Изменить стиль страницы

А вместо этого людям показывали тяжёлую, невнятную русскую пьесу, «Чайку» Чехова.

Мы ехали поездом и автобусом по провинции, играли сначала в крошечном селении под Лионом, а потом — почти каждый день в новом месте. В маленьких театральных залах, в кино или ещё где-нибудь.

Часто нам казалось, что мы играем перед спящими коровами. Люди откровенно маялись, разглядывали нас с изумлением — и только изредка что-то вспыхивало, изредка нам удавалось «пробить» эту публику, и тогда мы были чрезвычайно горды.

Незадолго перед выступлением в Ницце у меня «снова был выкидыш». На это тонко намекали газеты. Очевидно, журналисты не могли представить себе какую-то другую причину, по которой молодая артистка могла попасть в больницу.

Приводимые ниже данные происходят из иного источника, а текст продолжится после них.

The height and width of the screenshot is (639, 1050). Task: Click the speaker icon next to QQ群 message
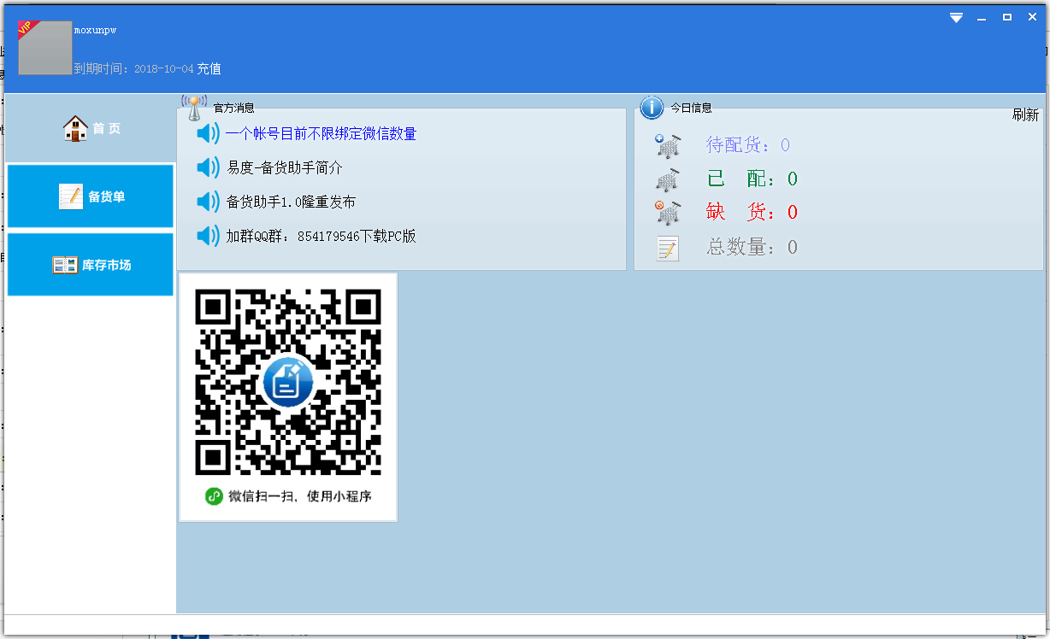[x=207, y=237]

На самом деле случилось вот что.

Перед спектаклем в Авиньоне у нас были три свободных дня. Ну вот, я и дорвалась до лошади. И скакала все три дня, по шесть часов ежедневно. Что было, конечно, слишком. Я же уже давно не ездила верхом — и сразу такие мощные скачки!

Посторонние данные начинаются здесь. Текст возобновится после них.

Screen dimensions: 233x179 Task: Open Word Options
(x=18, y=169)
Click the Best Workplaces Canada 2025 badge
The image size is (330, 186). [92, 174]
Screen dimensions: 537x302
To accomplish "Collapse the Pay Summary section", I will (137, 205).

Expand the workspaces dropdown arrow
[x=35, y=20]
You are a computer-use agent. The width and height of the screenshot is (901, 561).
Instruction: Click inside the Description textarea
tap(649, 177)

В Авиньоне у меня всё так болело, что я не могла больше этого вынести. Спектакль в третьем акте пришлось прервать.

Выяснилось, что во время скачки я получила травму. Была необходима маленькая операция, так я и попала в больницу.

Утверждение, что я не желаю говорить по-немецки, — глупая и злонамеренная клевета. Все мои друзья знают, что это не так. Когда я бываю в Германии или в Австрии, то говорю только по-немецки.

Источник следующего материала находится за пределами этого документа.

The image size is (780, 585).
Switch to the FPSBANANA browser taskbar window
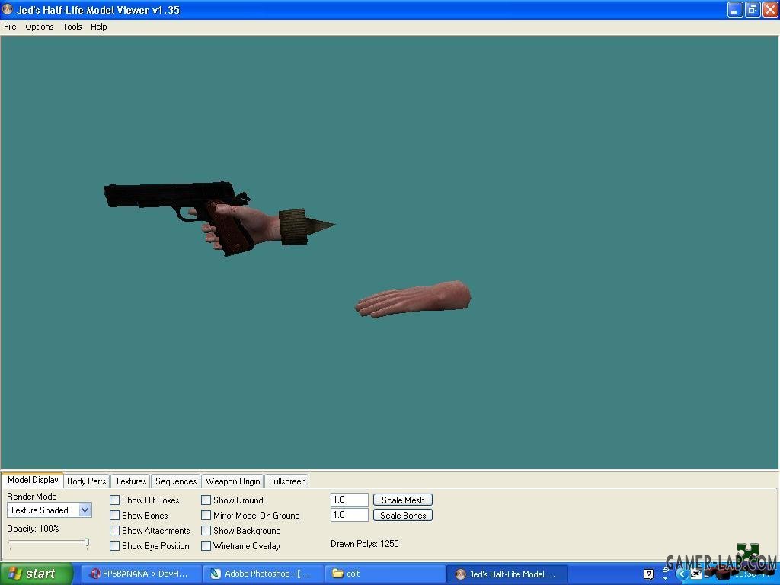pyautogui.click(x=141, y=574)
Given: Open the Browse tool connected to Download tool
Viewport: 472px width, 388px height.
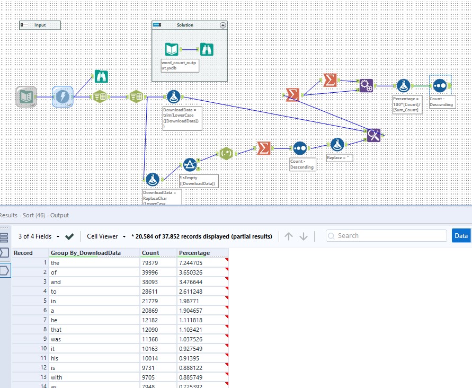Looking at the screenshot, I should click(101, 76).
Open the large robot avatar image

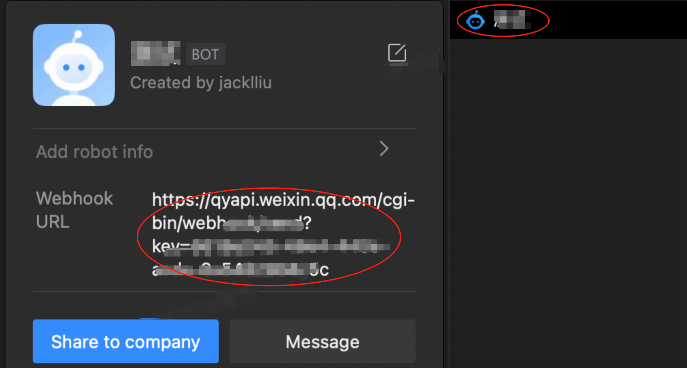tap(74, 65)
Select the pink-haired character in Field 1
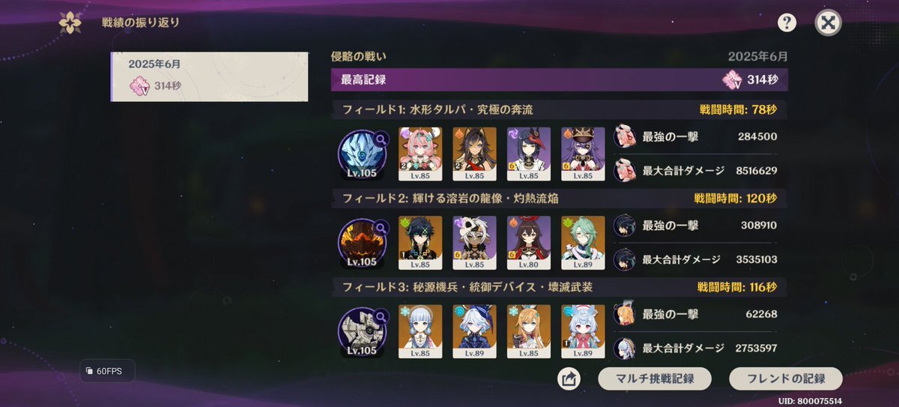899x407 pixels. pyautogui.click(x=420, y=154)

Если я в моей парижской квартире беру телефонную трубку, то, конечно, я называю себя по-французски — это же нормально, правда? А когда в 1963 году я снималась в Голливуде у режиссёра Дэвида Свифта в фильме «Одолжи мне своего мужа» с Джеком Леммоном и Эдвардом Дж. Робинсоном, то говорила только по-английски.

Однажды Дэвид дал мне какое-то режиссёрское указание по-немецки. Я попросила его:

— Пожалуйста, Дэвид, говори со мной по-английски...

Один журналист зацепился за эту фразу и выстроил из неё моё «враждебное отношение ко всему немецкому». Ясное дело: Роми не желает иметь ничего общего со страной, где она выросла.

Вот глупость!

Факты таковы: если я играю в английском фильме, то стараюсь уловить верную интонацию этого языка. Дело не только в моём честолюбии, хотя и оно тут оправдано. Чем больше я думаю и чувствую на чужом языке, тем лучше для роли и для моего произношения. Во время съёмок переключение с одной языковой мелодики на другую мне мешает. Поэтому я и попросила Дэвида.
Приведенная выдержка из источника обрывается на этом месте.